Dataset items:
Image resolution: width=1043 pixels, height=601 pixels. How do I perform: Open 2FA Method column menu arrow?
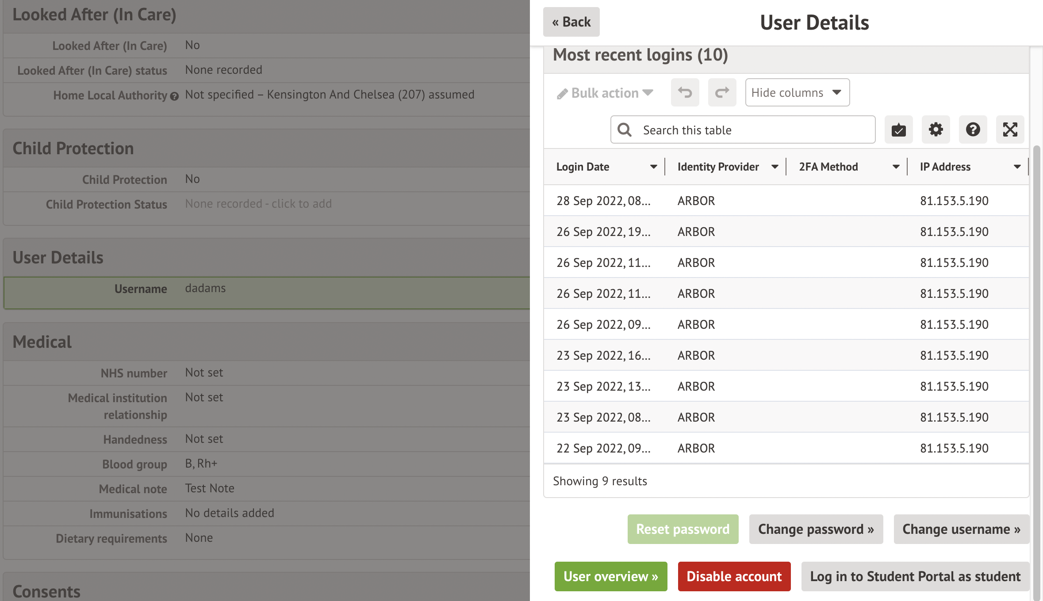point(896,167)
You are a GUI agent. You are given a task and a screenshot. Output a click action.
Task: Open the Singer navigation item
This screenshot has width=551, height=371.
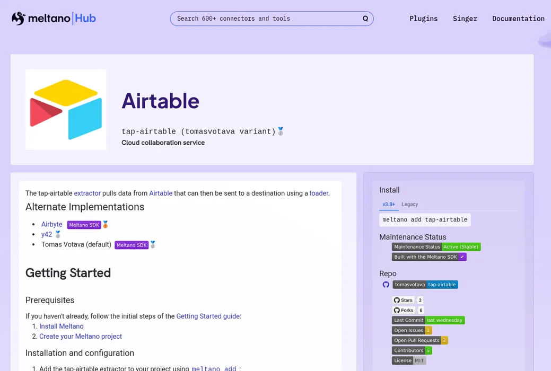[465, 19]
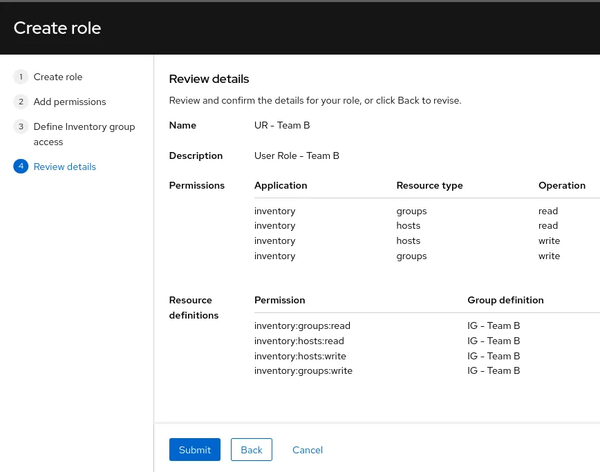Click the active step 4 circle
600x472 pixels.
[21, 167]
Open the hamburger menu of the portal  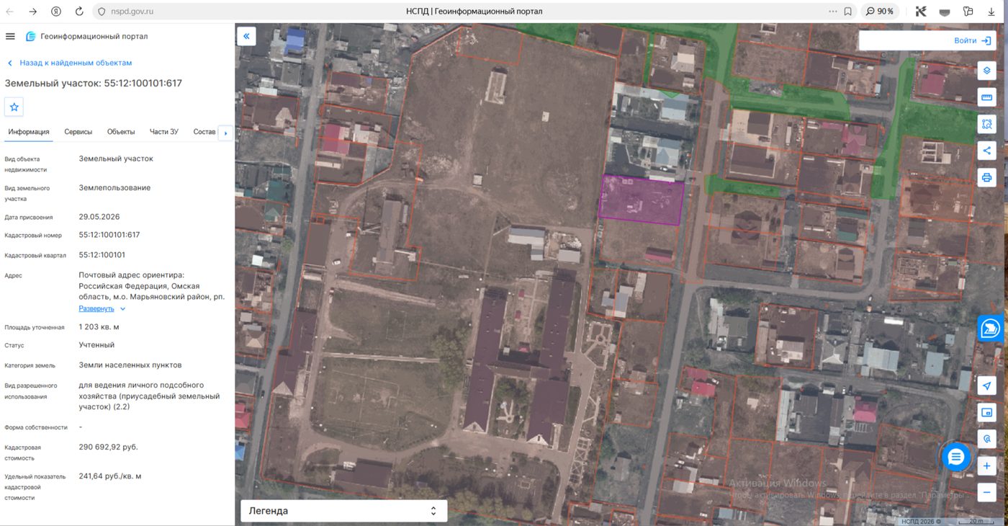10,37
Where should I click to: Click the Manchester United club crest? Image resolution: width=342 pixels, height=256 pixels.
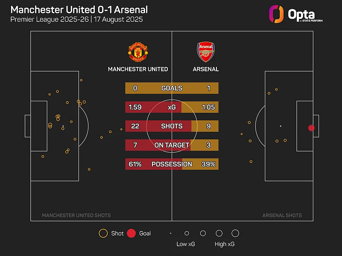pyautogui.click(x=138, y=52)
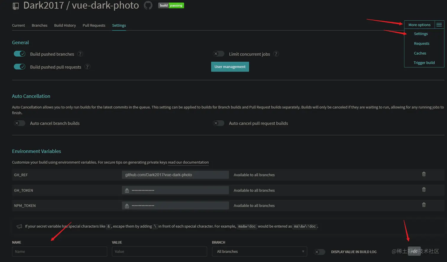The image size is (447, 262).
Task: Open help for Limit concurrent jobs
Action: pyautogui.click(x=276, y=54)
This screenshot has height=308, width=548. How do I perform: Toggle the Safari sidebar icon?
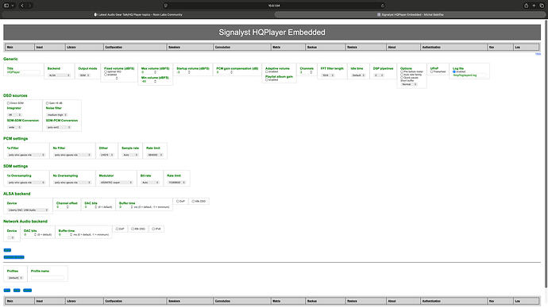click(6, 6)
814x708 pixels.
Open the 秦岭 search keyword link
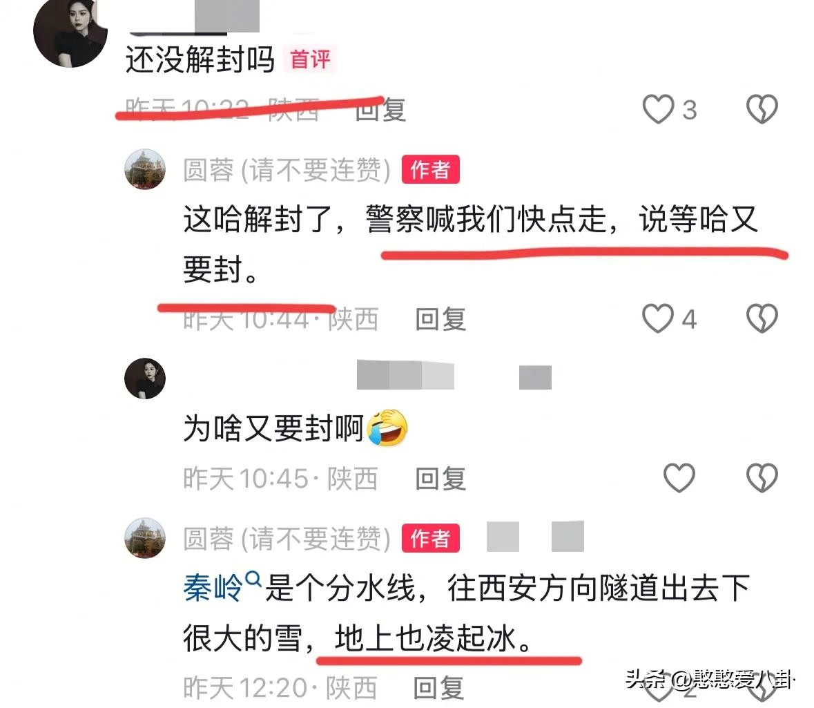click(x=213, y=588)
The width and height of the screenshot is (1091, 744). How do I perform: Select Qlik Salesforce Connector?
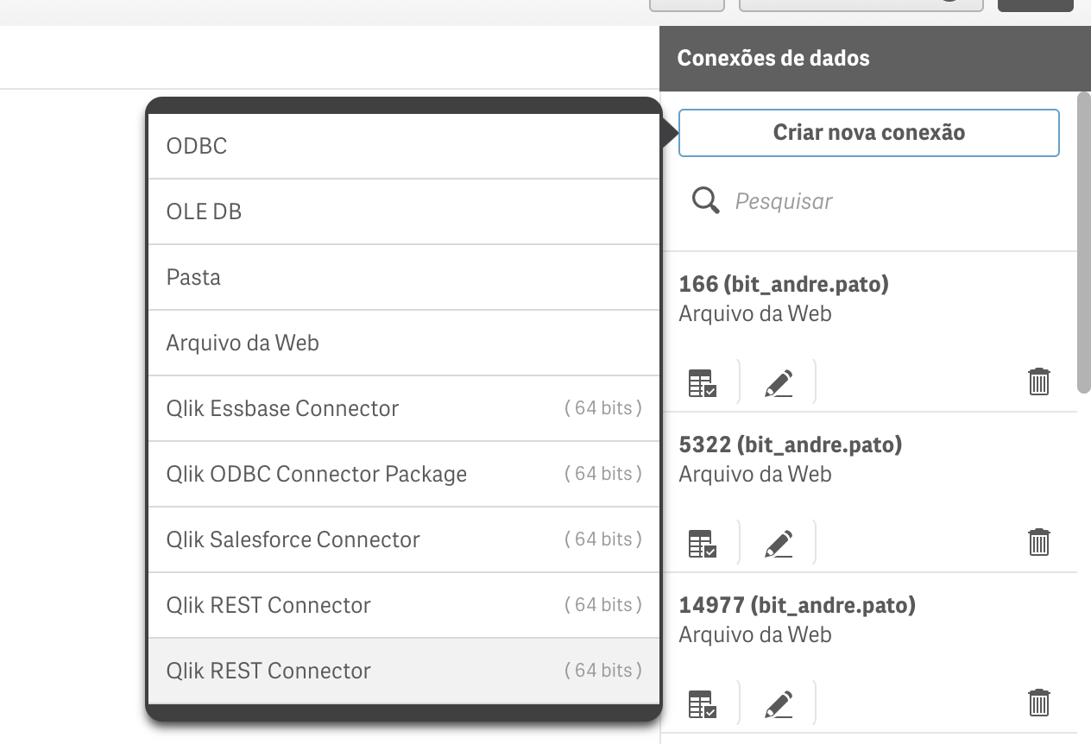404,539
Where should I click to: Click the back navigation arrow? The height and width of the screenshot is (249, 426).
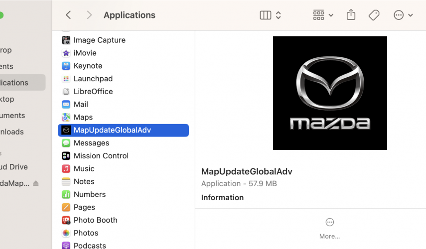(69, 15)
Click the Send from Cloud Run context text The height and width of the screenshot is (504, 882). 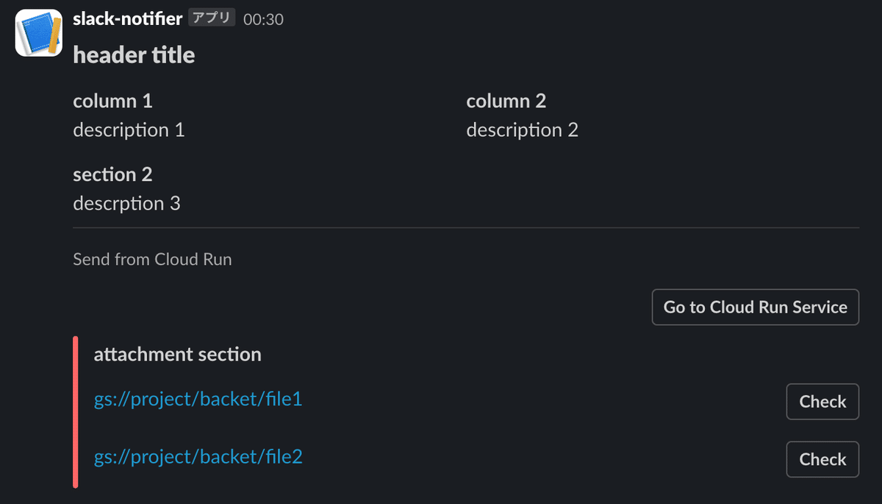152,259
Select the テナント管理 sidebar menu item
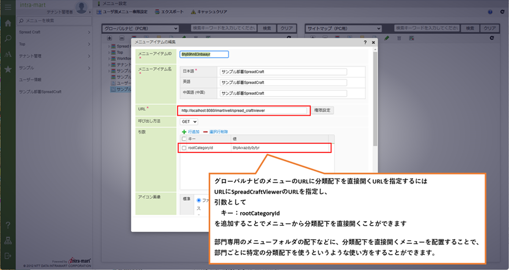 tap(54, 56)
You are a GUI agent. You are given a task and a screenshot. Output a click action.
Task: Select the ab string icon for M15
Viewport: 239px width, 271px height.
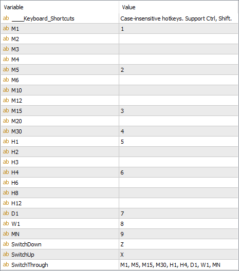[6, 110]
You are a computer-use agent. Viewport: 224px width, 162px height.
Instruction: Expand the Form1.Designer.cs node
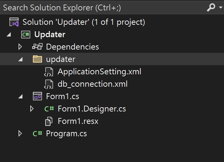[x=32, y=109]
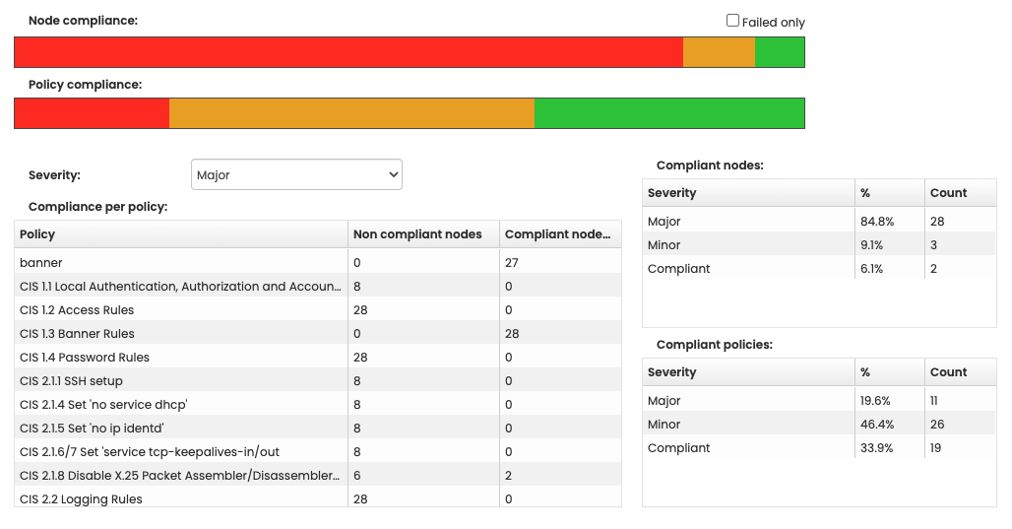Open the Severity dropdown
This screenshot has height=529, width=1012.
point(296,174)
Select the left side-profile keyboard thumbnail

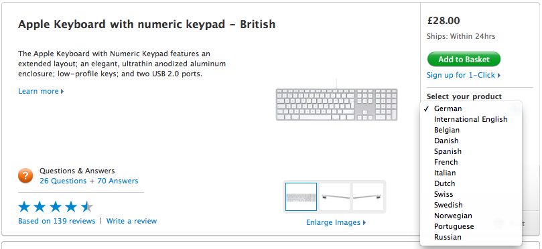pos(334,197)
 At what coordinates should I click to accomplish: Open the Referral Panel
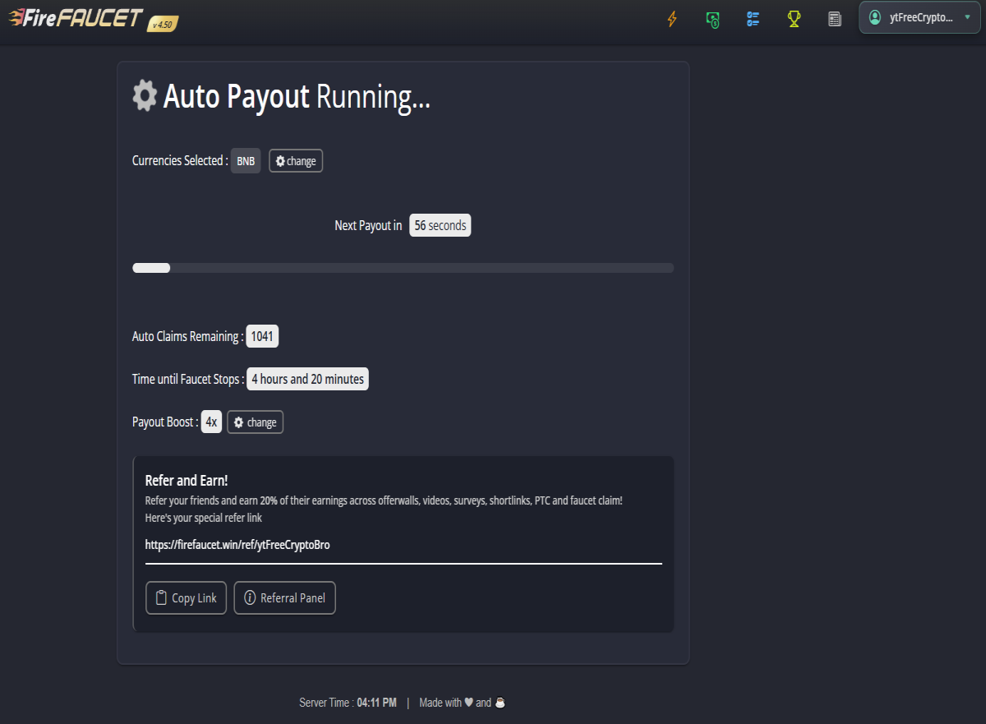tap(284, 598)
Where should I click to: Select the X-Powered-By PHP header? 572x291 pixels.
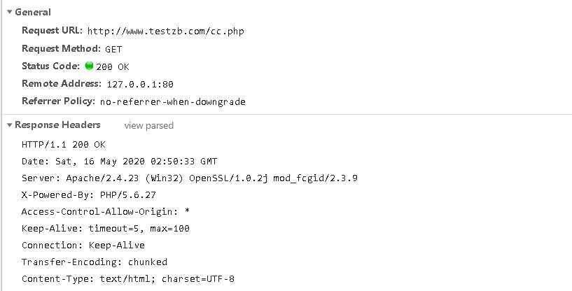89,195
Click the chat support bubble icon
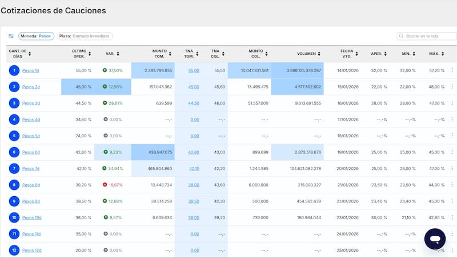The height and width of the screenshot is (258, 457). [435, 239]
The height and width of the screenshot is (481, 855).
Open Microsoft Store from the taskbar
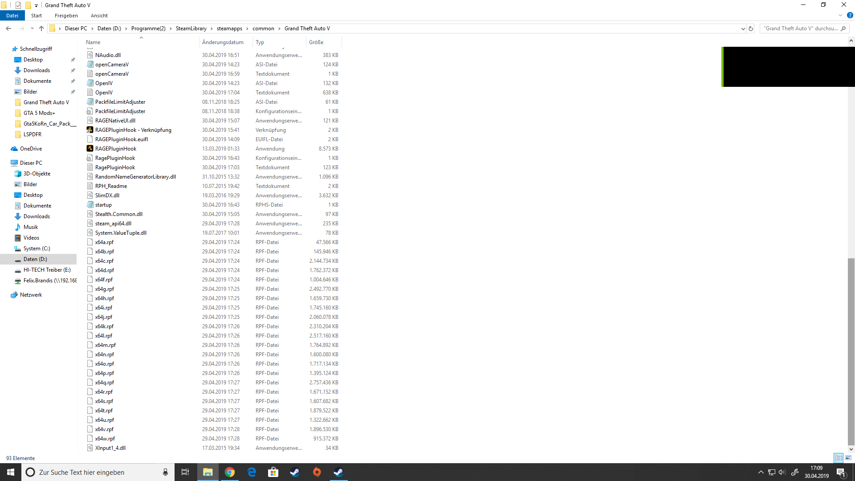tap(273, 472)
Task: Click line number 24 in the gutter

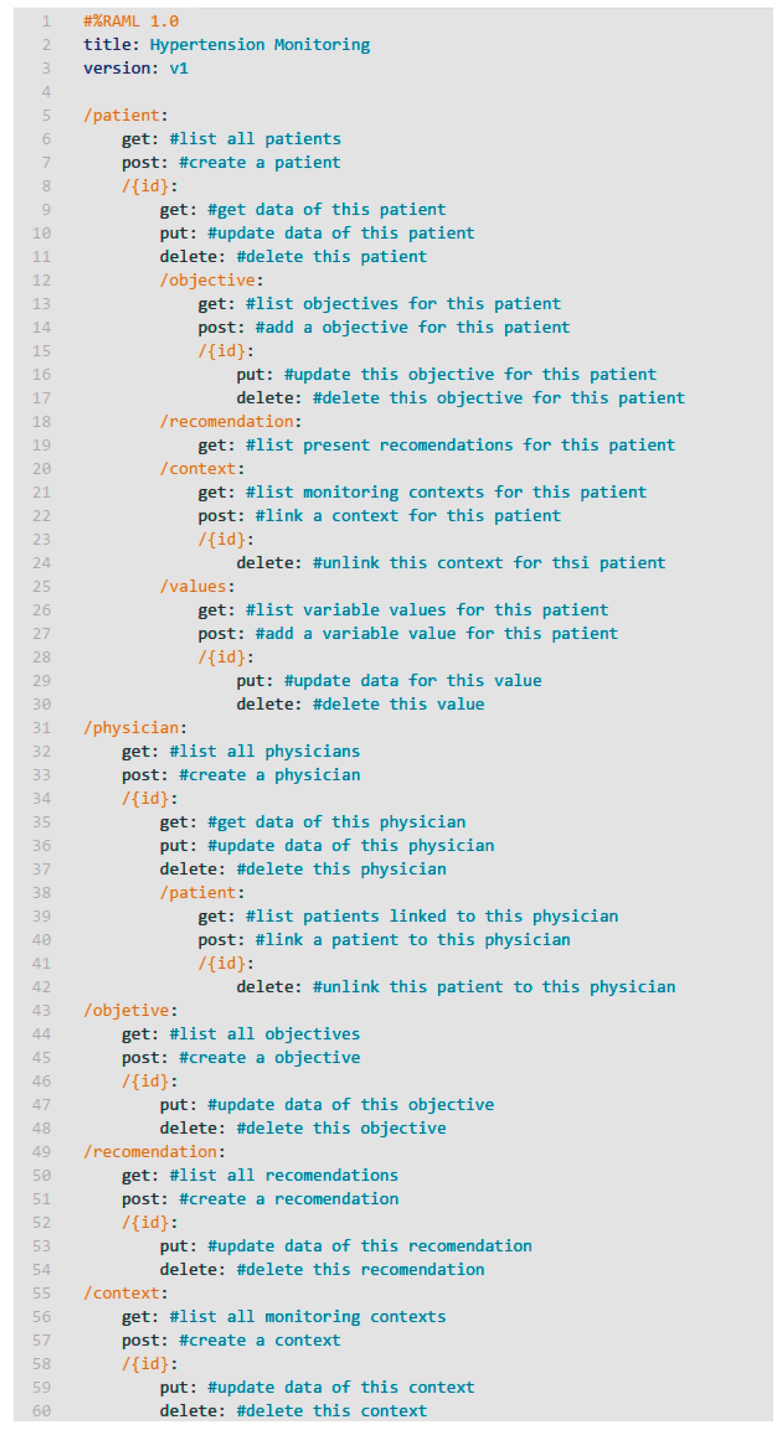Action: click(x=42, y=563)
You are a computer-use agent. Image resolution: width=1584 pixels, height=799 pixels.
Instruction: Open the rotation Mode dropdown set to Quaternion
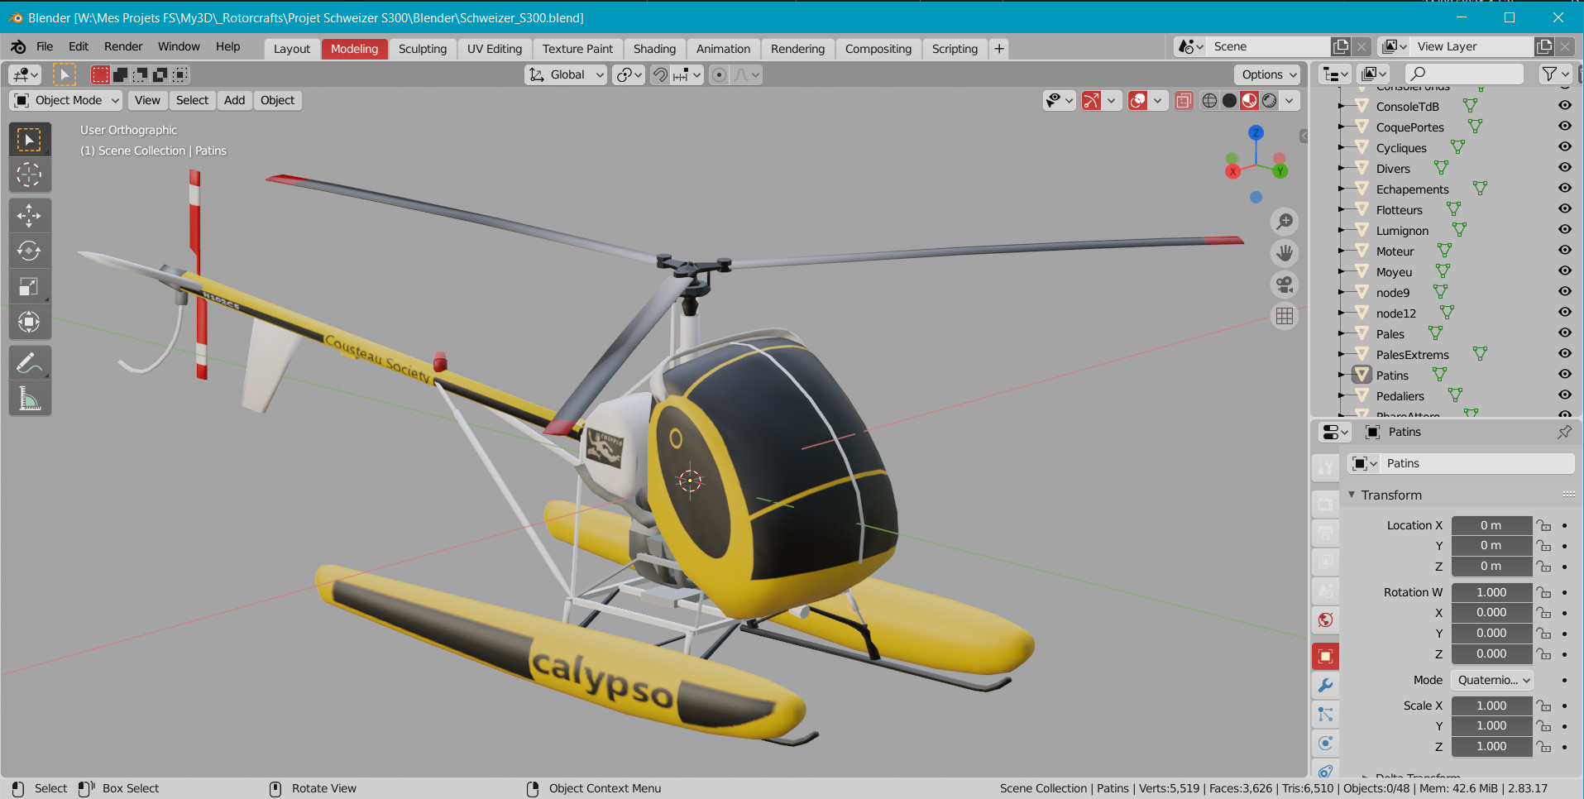pyautogui.click(x=1491, y=680)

YOUR GOAL => Reproduce the lines above verbatim, starting at the line that contains "Where should I click to: Select" and ending at the line that contains "Action: click(x=42, y=563)", with both of those lines included. Leave the pictures out.

COMPLETE OUTPUT =>
Where should I click to: Select the X-Powered-By PHP header? 572x291 pixels.
89,195
Click the chat support bubble icon
The height and width of the screenshot is (258, 457). [435, 239]
The height and width of the screenshot is (481, 855).
Open Microsoft Store from the taskbar
tap(273, 472)
Task: Click line number 24 in the gutter

Action: click(x=42, y=563)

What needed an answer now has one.